START DOCUMENT EXTRACT
Under the influence of Oleg Vernik, a left-wing trade unionist and member of the Party of Social Revolution, Autonomous Resistance moved further to the left and denounced capitalism, xenophobia and ethnic division in favour of class conflict. It has continued to maintain its nationalist stance. Following the Revolution of Dignity that led to the overthrow of President Viktor Yanukovych, AO protested against Iryna Sekh becoming Governor of Lviv Oblast, citing her membership in Svoboda and her concurrent People's Deputy status.

After the Revolution of Dignity, Autonomous Resistance increasingly came into conflict with Ukrainian far-right activists. A Labour Day march in 2015, which planned to go from the Viacheslav Chornovil monument to the Ivan Franko monument, was disrupted by Ukrainian police and Right Sector members. On 6 November 2016 Autonomous Resistance was involved in a street fight with several far-right groups, including Right Sector, S14 and the Azov movement after the latter groups marched towards an Autonomous Resistance vigil to Nestor Makhno at the Metropolitan Sheptytskyi monument. The fight later spread to Citadel Sports Complex. The Azov Battalion and Right Sector both distanced themselves from the brawl after it occurred, though S14's leadership claimed responsibility for organising attacks on Autonomous Resistance members and declared their intention to continue doing so.
END DOCUMENT EXTRACT
START ENTRIES SHOWN
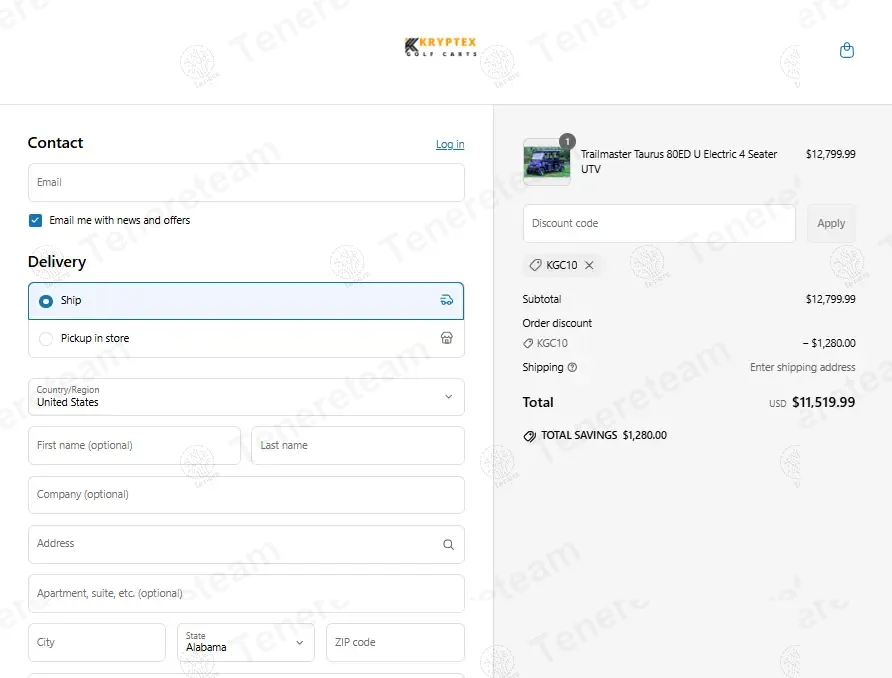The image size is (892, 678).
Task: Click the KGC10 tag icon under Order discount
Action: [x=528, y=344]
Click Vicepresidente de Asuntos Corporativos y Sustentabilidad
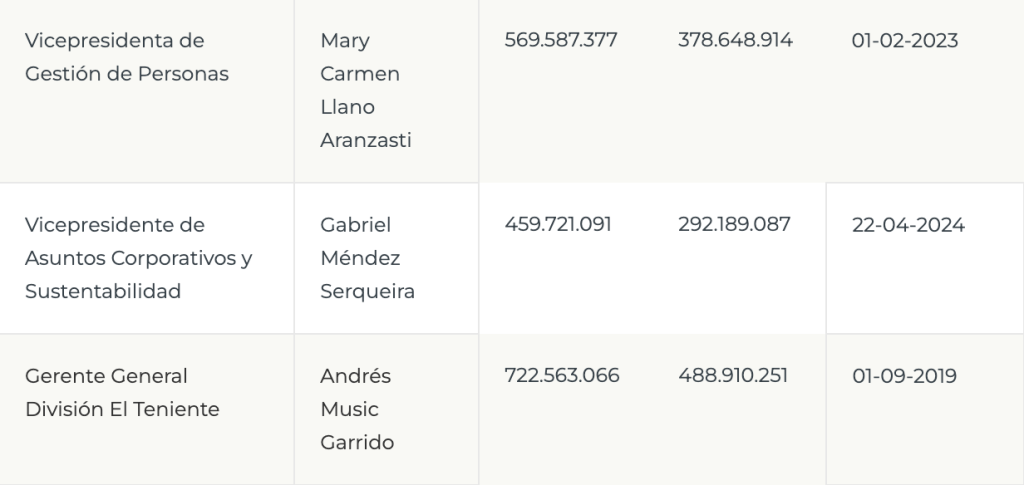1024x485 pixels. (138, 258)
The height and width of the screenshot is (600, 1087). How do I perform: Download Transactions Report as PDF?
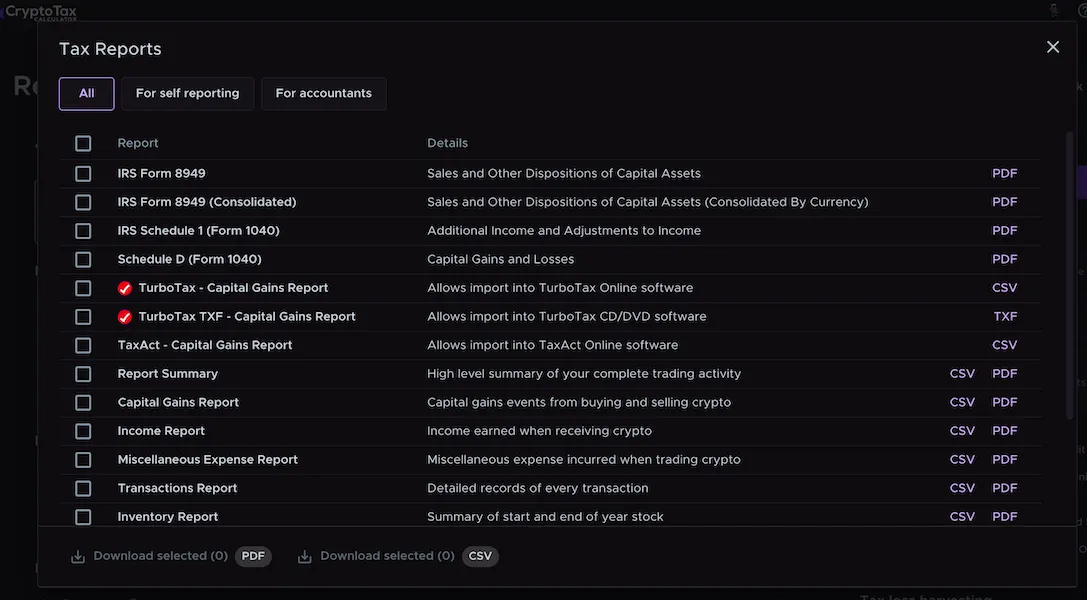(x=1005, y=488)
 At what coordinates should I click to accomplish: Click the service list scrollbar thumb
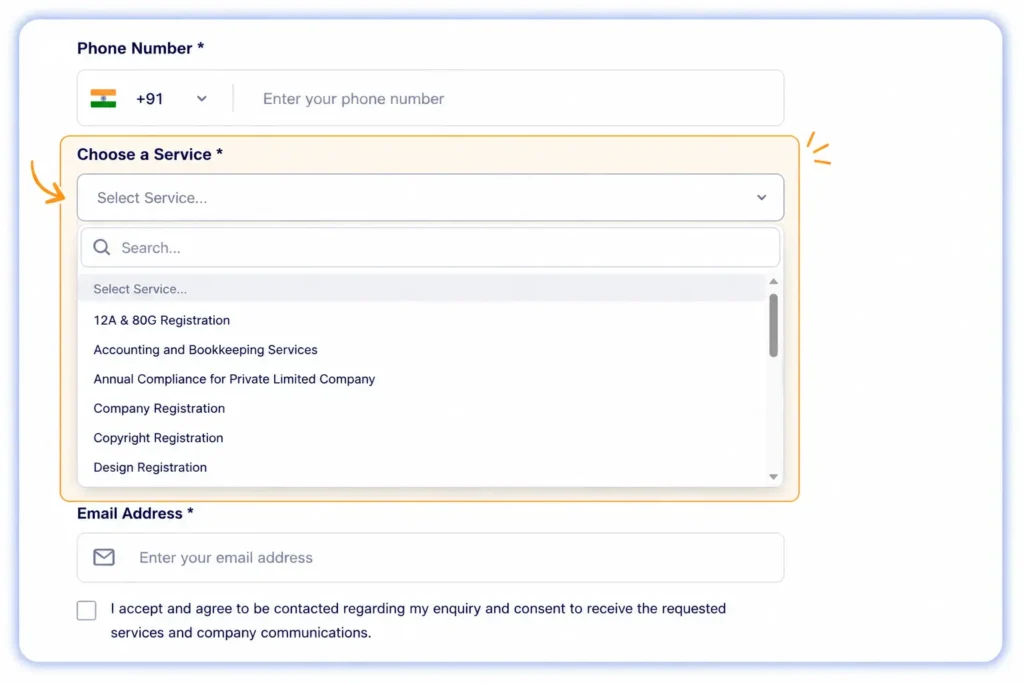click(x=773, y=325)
END ENTRIES SHOWN
■ **WORK REQUEST**
Write the next part of the passage about Autonomous Resistance above, picking up after its final sentence.

■ **OUTPUT OF THE EXERCISE**
=== Arrests and dissolution ===
In 2017, Autonomous Resistance came under surveillance from the Security Service of Ukraine (SBU), which accused them of having received support from the Russian government to stage demonstrations so as to encourage Russian allegations of fascism against Ukraine. The group continued to protest, this time against the Ukrainian government. On 12 October 2017, following a protest calling for the release of political prisoners in Belarus at the Belarusian consulate in Lviv, the SBU began launching mass arrests against AO members. The protest at the Belarusian consulate was the group's last. 15 members were arrested under organising an attempt to overthrow the Ukrainian government and violate Ukrainian sovereignty.

Following the arrests, Autonomous Resistance attempted to attend celebrations honouring the Ukrainian Insurgent Army on 17 October. However, they were blocked from attending by the Lviv police, which said that the organisation's members were armed. AO claimed the police had planted weapons on its members, and said that far-right activists had conspired to prevent their attendance. Opir.info continued to be updated until 21 December 2018, but the group was no longer active after its leadership was arrested.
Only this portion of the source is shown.